Gates, Not Retired Yet, Talks Vista Dates
Despite announcing plans to leave Microsoft's day-to-day operations, when Bill
Gates talks, people listen. And Gates seems to be saying that Vista
will take as long as Vista takes
, deadlines be damned!
Gates, rightly so, argues that Vista has to be done right and done well, rather
than done on time. Let's face it, they've already blown the holiday
sales season, so it really doesn't matter when it arrives. Oh, unless
you're a Software Assurance customer and you were under the impression
that you qualified for free upgrades to Vista.
I think Software Assurance upgrades should be based on announced ship dates,
not the actual ship date. Why should IT pay for an upgrade just because Redmond
blew its dates? Tell me where I'm wrong at firstname.lastname@example.org.
Vista -- Less the Glass
There will be two rather different looks to Vista when it finally comes
out. The well-heeled will revel in the glory that is the translucent Aero Glass
interface. Those that can't afford the latest, greatest and most expensive
graphics cards must make do with a lesser
look and feel, details and screenshots of which are starting to emerge.

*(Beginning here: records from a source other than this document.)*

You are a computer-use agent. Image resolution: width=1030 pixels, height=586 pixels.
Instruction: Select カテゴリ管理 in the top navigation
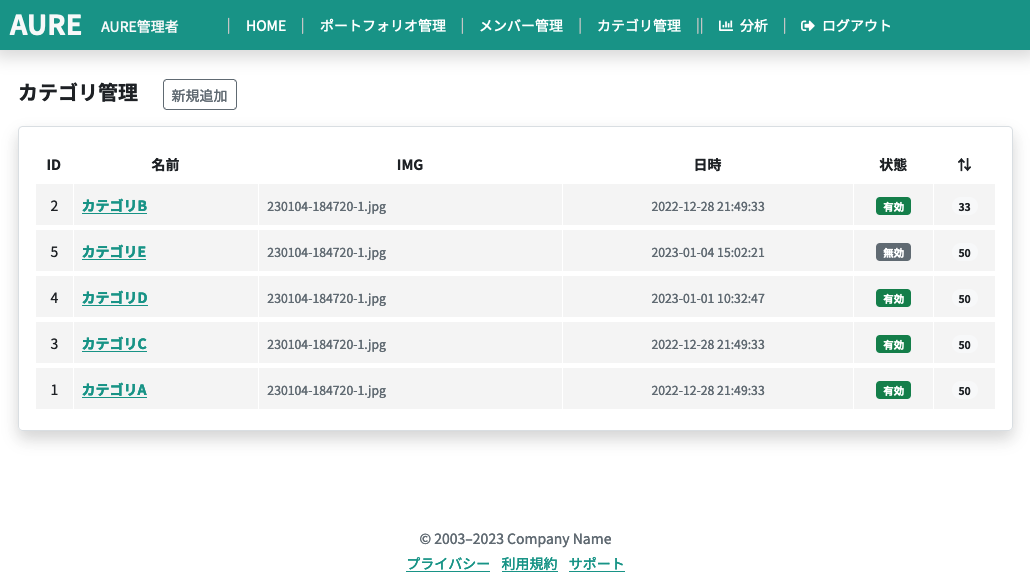point(638,25)
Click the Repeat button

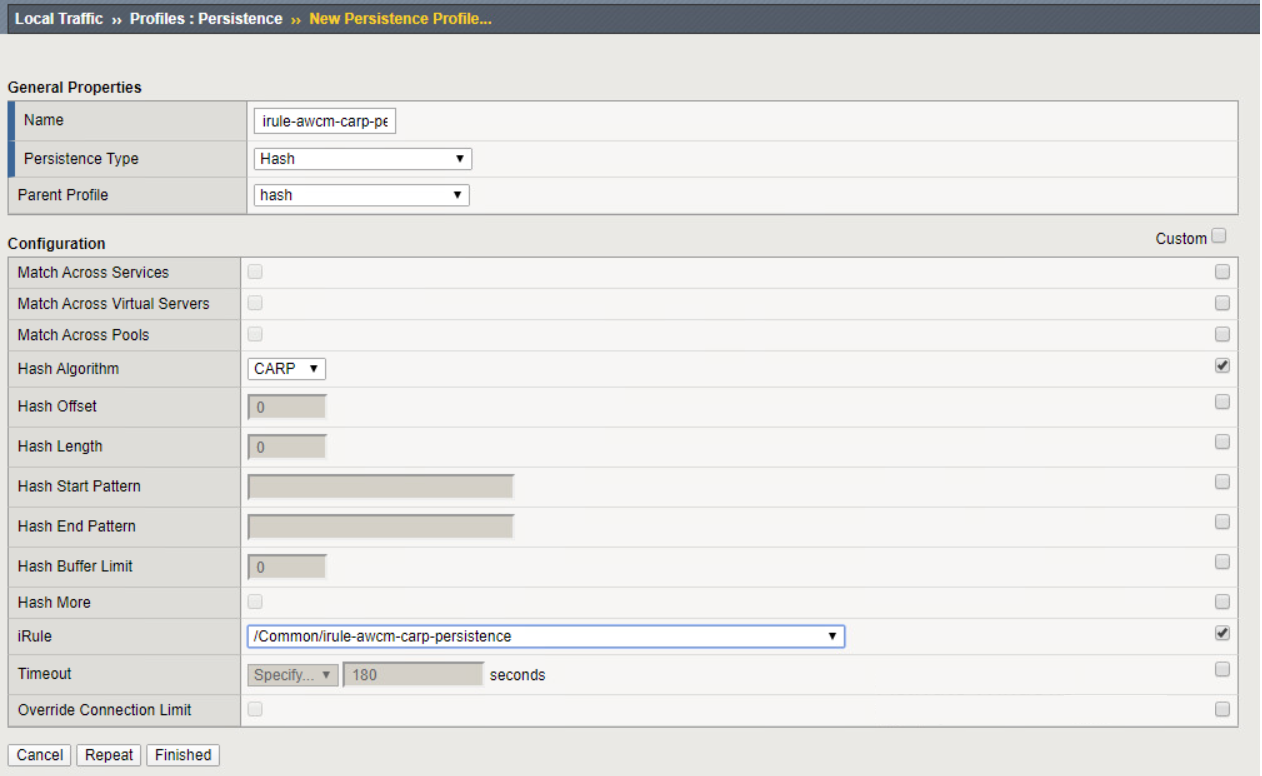point(110,755)
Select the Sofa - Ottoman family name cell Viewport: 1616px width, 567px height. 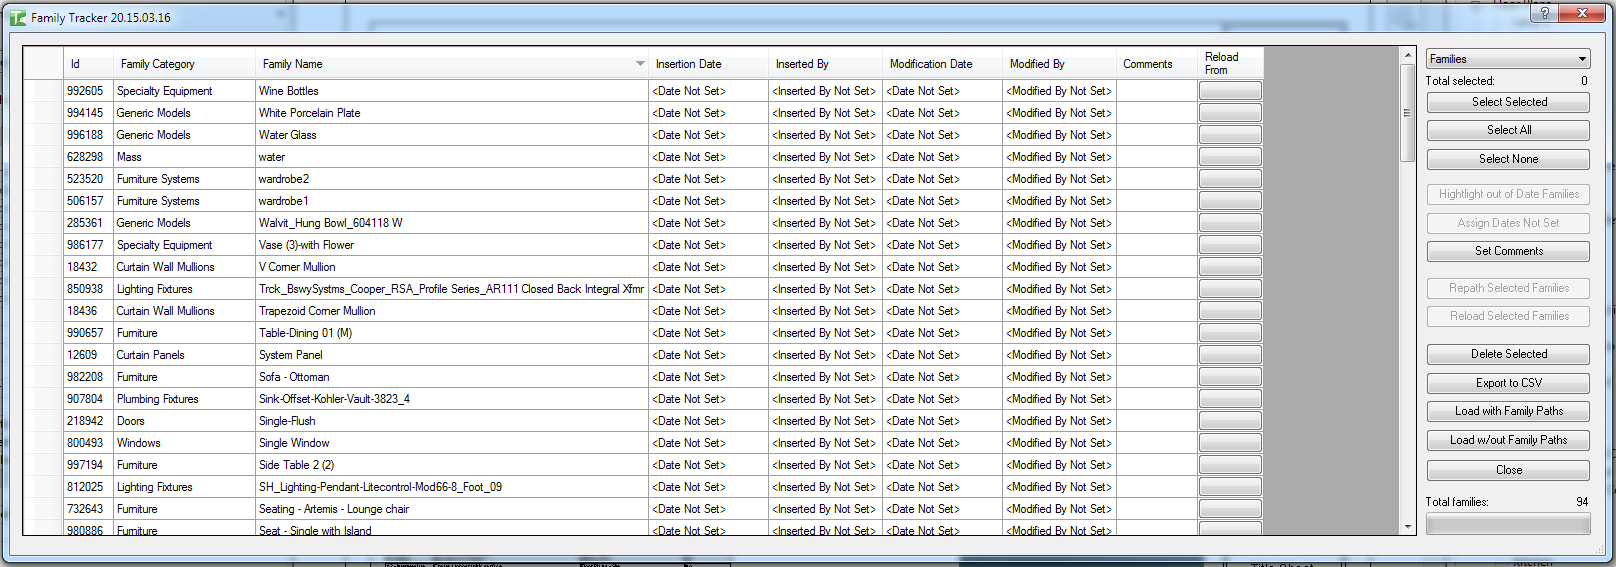coord(451,377)
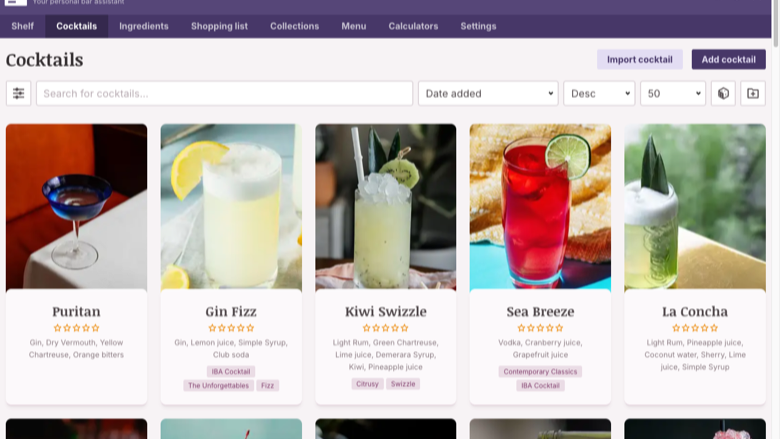780x439 pixels.
Task: Click the Add cocktail button
Action: [x=728, y=59]
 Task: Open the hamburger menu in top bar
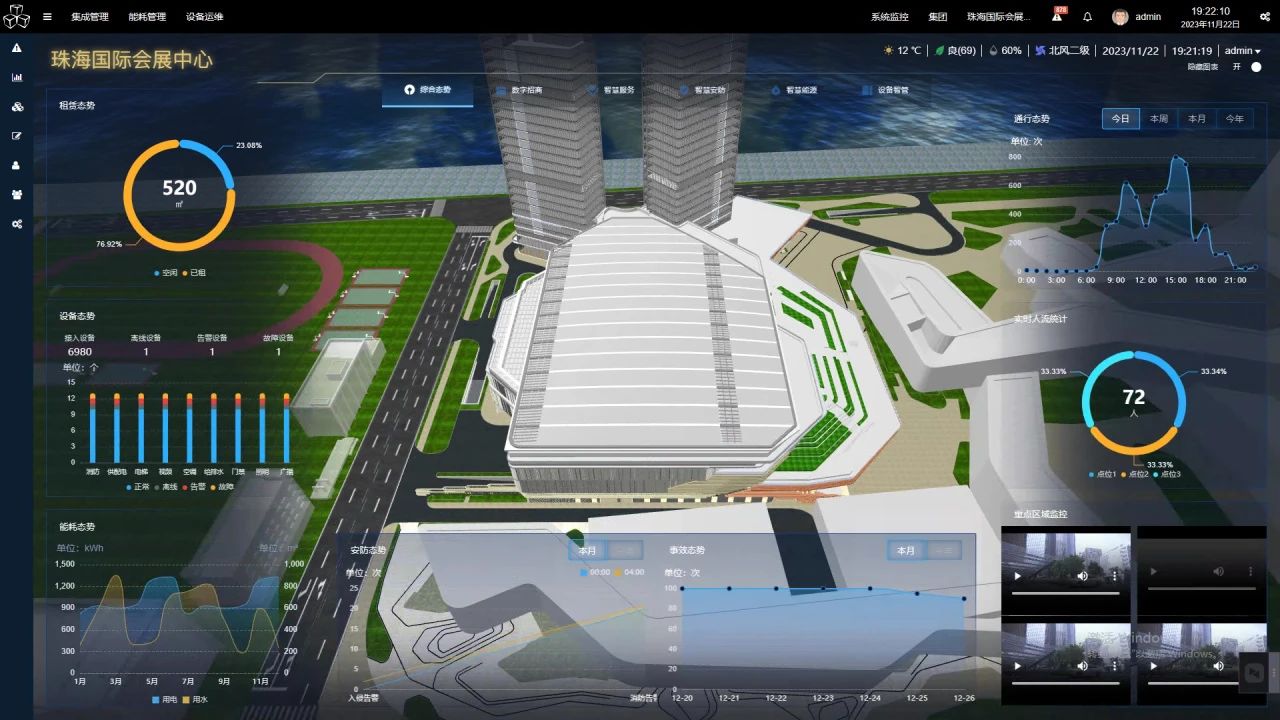47,17
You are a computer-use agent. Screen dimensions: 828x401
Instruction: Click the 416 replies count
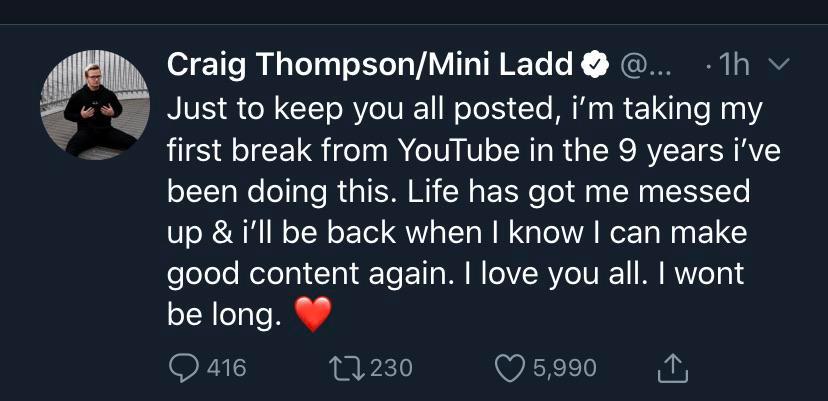[225, 368]
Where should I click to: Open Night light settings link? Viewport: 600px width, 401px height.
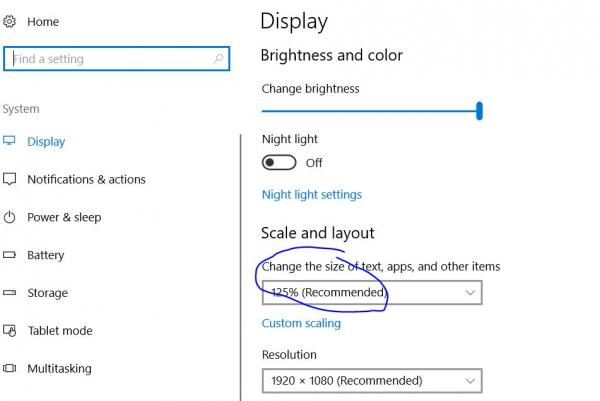[x=312, y=195]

User Name: FBIDirector, Password: Waronterror
When the U.S. government spies, it's called anti-terrorism. When a computer
consultant exposes major problems with the FBI's computer security, it's
called a crime.
Joe Colon, an FBI consultant, found the list of passwords, including one for
FBI director Robert Mueller. Then the
feds caught Colon, who faces a year in the big house.
Google Party Plane
Some people strike it rich and still live like paupers. Digital Equipment
Corp. founder Ken Olson was famous for owning cars so ratty our teenagers wouldn't
even have driven 'em. Others get a few bucks and start partying like it's 1999.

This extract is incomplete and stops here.